TBC Publishing Pride Month Flash Fiction Challenge, 5 of 30
Title: Grandma’s Love Letters
Author: R. Scott Tyler
Genre: Mystery
Word count (500 max): 479
I was in a dark mood after my grandmother’s funeral. She was 84 years old when her heart finally gave out. She’d lived with my mom and dad for the last ten years of her life after my grandfather died.
She always had a lot of friends, including card players, coffee drinkers, and a book club that read a wide range of books. The book club met in her small suite (a bedroom, bathroom, and sitting room) in my parents’ house and drank coffee and ate treats every week during their discussion of whatever new book had taken their fancy last week. They were mainly voracious readers who finished several books a week.
The last book they read was still on her bedside table. It was called “Remembrance of Lost Loves.” It was well-worn and looked like she’d read it many times.
The Saturday after my grandmother’s funeral, I went to my parents’ house to go through her things in the attic, and I came upon an ancient Smith Corona typewriter that had been packed away in its original packaging. Being a writer and interested in the feel of the keys on a relic much older than myself, I pulled it out of the box.
The typewriter was covered with a small quilt I remember my grandmother making when I was a kid. There was a small bundle of letters to and from someone named Charlie, whom I assumed, from the content, was one of her early boyfriends. To my surprise, there was a letter in the typewriter. It was half written, and the paper was permanently curled around the platen, yellowing and crispy with age.
I carefully unrolled the sheet from the platen and read it.
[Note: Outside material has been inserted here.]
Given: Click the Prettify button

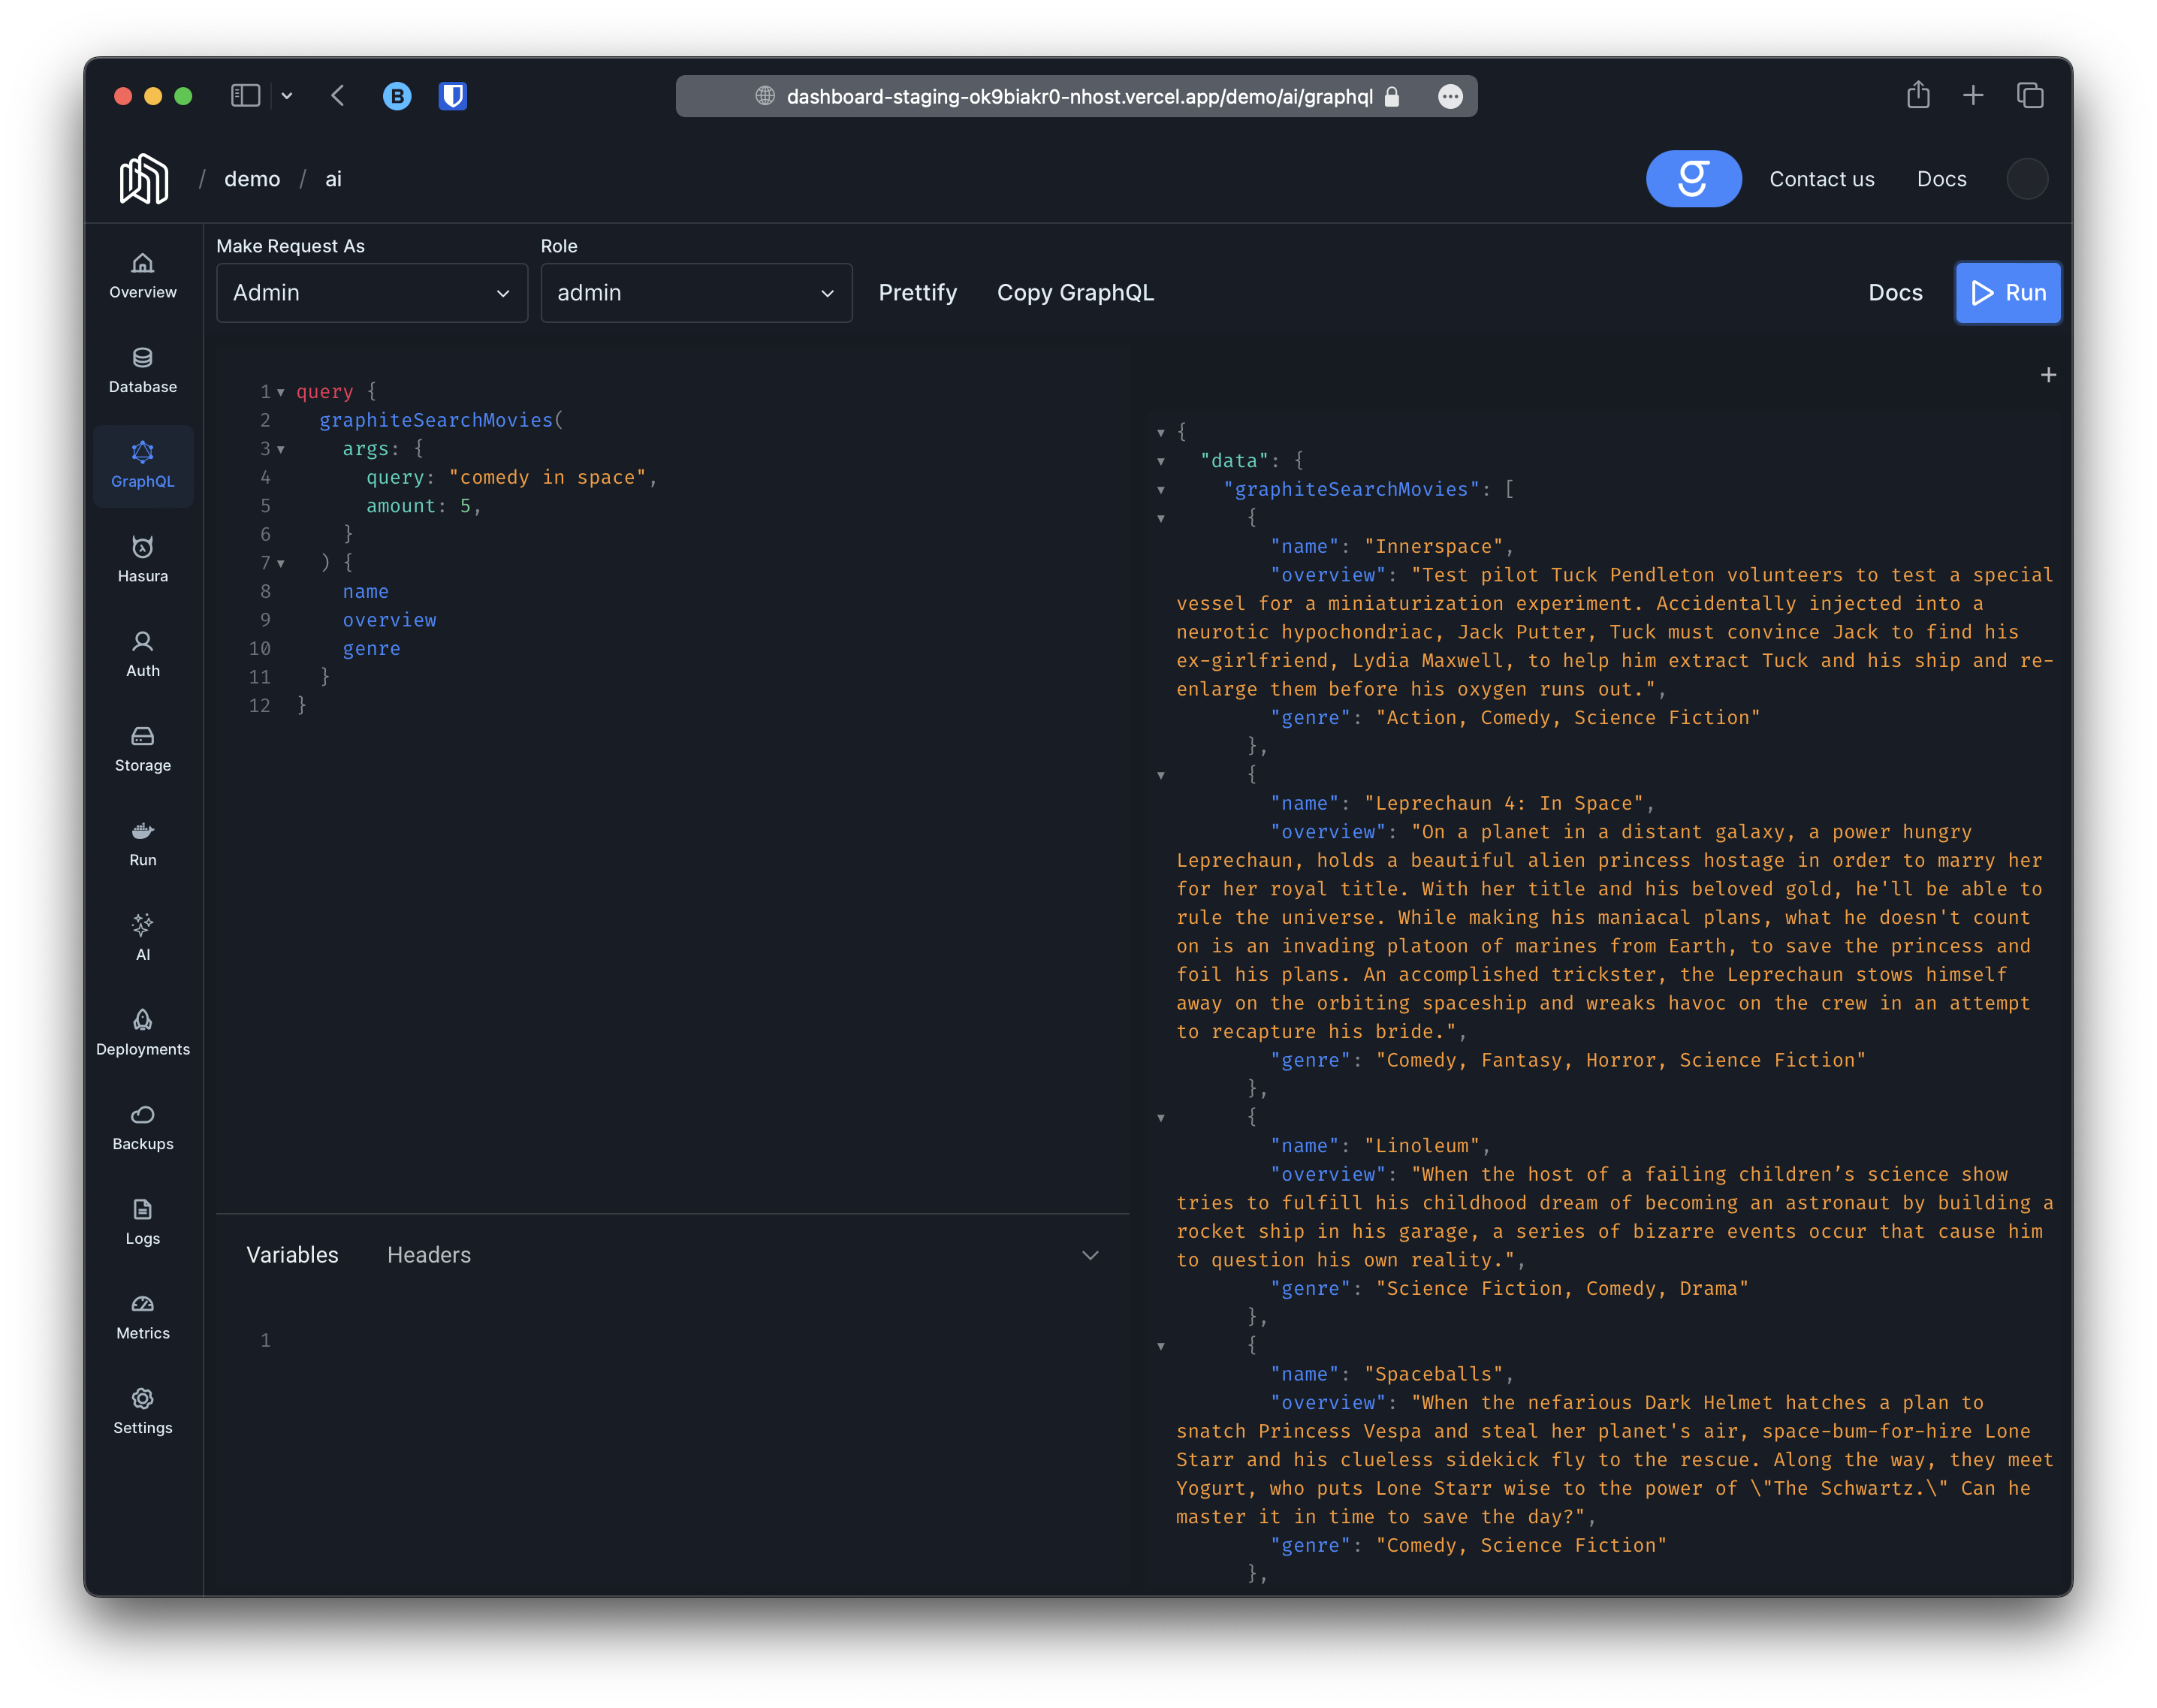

It was a “Dear John” letter, saying basically that she could not see her (I assumed she meant Charlie) anymore. I figured the pronoun “her” was a typo. Maybe she planned to white it out later.
I came down the attic stairs carefully, with the bundle under my arm, and yelled to my mom. “Hey Mom, do you remember Grandma talking about an early friend of hers named Charlie?”
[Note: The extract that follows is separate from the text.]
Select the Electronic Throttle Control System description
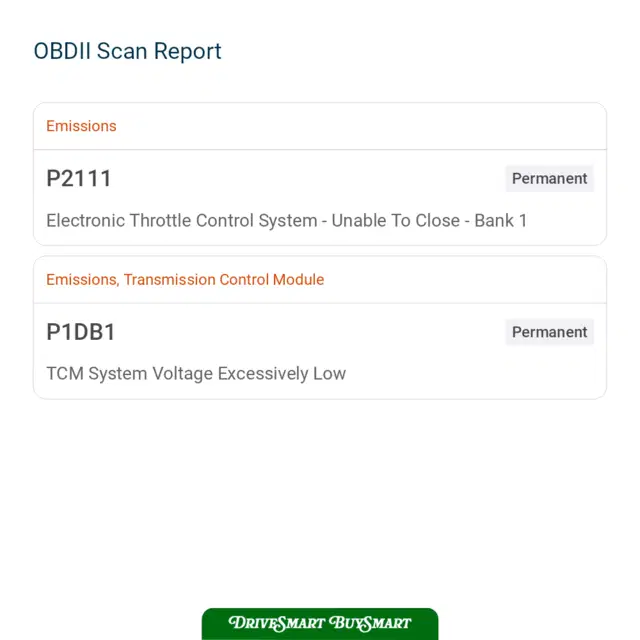 287,220
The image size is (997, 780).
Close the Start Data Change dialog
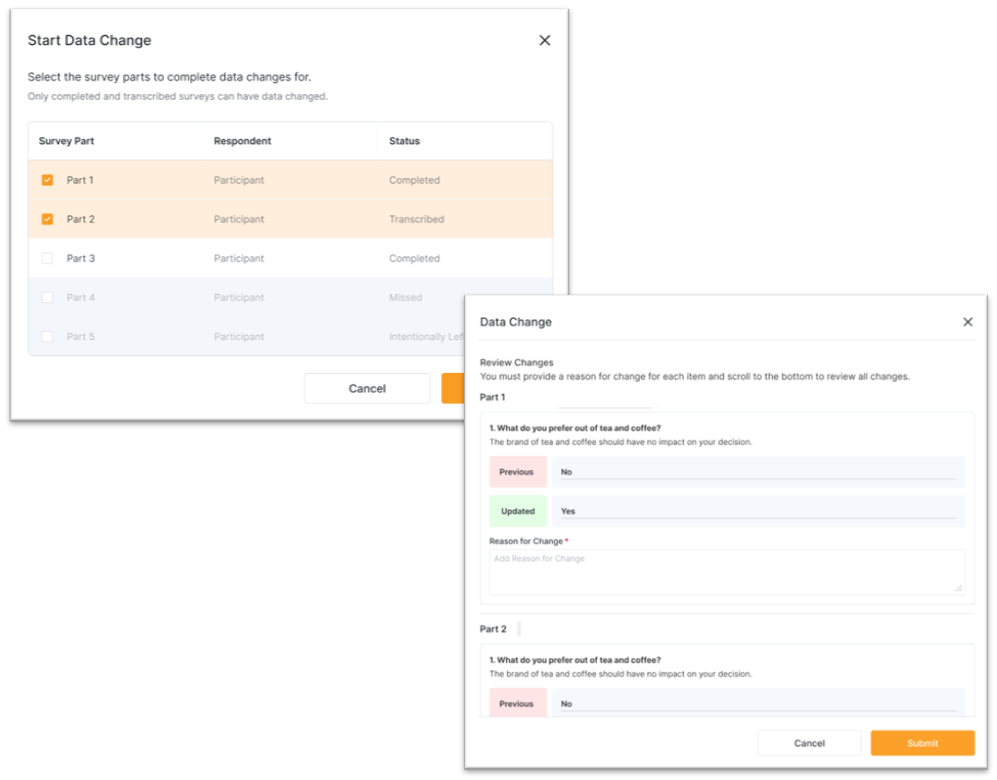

Mom came into the living room, wiping her hands after washing the dishes. “Sure, I do. My mother often talked about Charlie when I was a kid. They were close until Mom married your grandfather.” She answered.
She put her head back in thought and added, “I believe Mom said Charlie moved to California just before her wedding, and she lost track of her.”
“Her?” I replied.
“Yes, Charlie Wisenberger was her closest girlfriend in her early twenties, from what your grandmother told me,” Mom stated. “I always felt bad for Mom because she didn’t think she could continue her friendship after she got married. I suppose they didn’t have the money for either traveling to visit or maybe even for postage.”